OPINION | EDITORIAL: Minneapolis

Not to be outdone …

A fter an editorial appeared here this past week about the troubles in Portland, Ore.--where the mayor had been trying to disband an autonomous zone set up by protesters--we got an email from a friend on the left coast. She said, if we may paraphrase: Brother, you aren't kidding.

She notes that businesses in California are hiring their own security guards to patrol in front of their stores to ward off criminals who see a police pullback in many cities as an invitation to steal. Neighborhoods are pooling money to hire their own armed forces. In the recent past, police duties would have been handled by police.

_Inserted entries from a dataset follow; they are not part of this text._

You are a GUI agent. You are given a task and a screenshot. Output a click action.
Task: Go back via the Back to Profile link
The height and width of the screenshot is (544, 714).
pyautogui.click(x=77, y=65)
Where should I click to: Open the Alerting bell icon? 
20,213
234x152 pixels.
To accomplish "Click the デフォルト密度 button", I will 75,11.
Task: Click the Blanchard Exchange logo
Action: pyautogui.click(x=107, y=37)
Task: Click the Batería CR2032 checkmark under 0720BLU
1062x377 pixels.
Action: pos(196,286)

But with the defund-the-police movement, cuts to departments, officers walking away from the job en masse, folks out west are having to take steps to protect themselves. And not just out west.

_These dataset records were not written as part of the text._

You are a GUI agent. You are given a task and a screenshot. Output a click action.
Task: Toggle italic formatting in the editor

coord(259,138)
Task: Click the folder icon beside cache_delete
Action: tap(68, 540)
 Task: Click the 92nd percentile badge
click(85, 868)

Before the ink was dry, or the electrons settled, on the editorial, another story came across the wire:

Minneapolis, the one in Minnesota, is suffering under a crime wave. According to The Washington Post--not Fox News--crimes are being reported at a new record rate: "Homicides in Minneapolis are up more than 50 percent, with nearly 80 people killed across the city so far this year.

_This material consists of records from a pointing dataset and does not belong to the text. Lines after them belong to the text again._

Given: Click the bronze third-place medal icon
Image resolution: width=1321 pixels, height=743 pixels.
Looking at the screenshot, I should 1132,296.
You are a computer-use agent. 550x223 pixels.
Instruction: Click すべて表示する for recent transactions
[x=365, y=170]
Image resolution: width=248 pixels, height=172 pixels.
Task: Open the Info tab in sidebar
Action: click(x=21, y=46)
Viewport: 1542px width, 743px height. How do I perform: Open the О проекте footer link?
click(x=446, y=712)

"Nearly 530 people have been shot, the highest number in more than a decade and twice as many as in 2019. And there have been more than 4,600 violent crimes--including hundreds of carjackings and robberies--a five-year high."

The city council has decided, unanimously, to fight this crime wave by cutting millions from its police department budget.

Minneapolis, you'll remember, is where a police officer knelt on George Floyd's neck for nine minutes while the man pleaded for a breath of air. That police officer has been charged with murder, and several fellow officers await trial on aiding and abetting charges.

Now, in the face of increasing crime and in the middle of a pandemic, the Minneapolis City Council has cut $8 million from the police budget. How that's going to help citizens in Minneapolis is anybody's guess.

The new plan with the lesser of a police force is called the Safety For All plan.

But it sounds more like exactly the opposite.